### INSTRUCTIONS TO FOLLOW:
Below are the entries; give again exactly the lines from the one mentioning "You are a GUI" through the one mentioning "The width and", inclusive.

### INPUT FOR THIS TASK:
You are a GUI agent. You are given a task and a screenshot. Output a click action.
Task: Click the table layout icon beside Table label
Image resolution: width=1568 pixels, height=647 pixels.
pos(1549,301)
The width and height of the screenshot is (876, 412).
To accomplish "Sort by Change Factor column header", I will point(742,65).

==

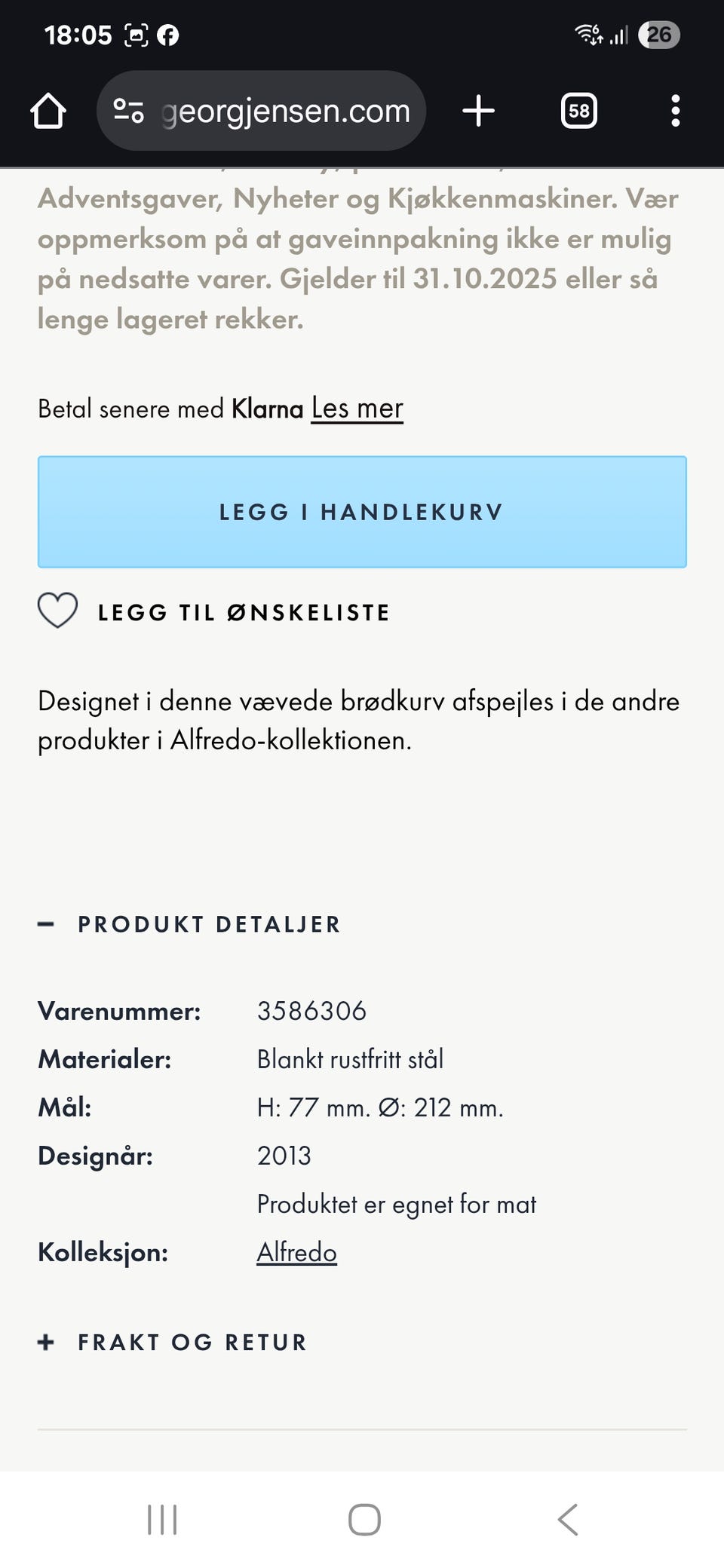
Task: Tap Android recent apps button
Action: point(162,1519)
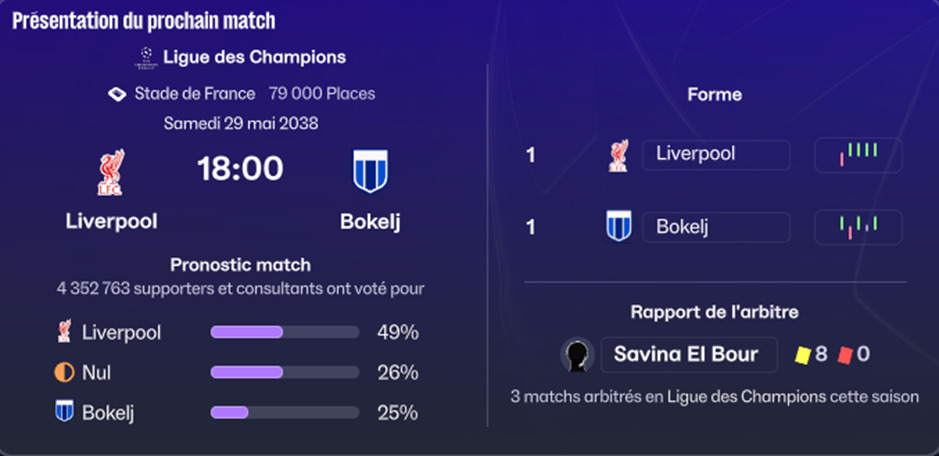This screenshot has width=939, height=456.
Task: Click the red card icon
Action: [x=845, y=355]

### TASK SOLUTION:
You are a GUI agent. You are given a task and a screenshot. Output a click action.
Task: Click the table layout icon beside Table label
Image resolution: width=1568 pixels, height=647 pixels.
pos(1549,301)
The width and height of the screenshot is (876, 412).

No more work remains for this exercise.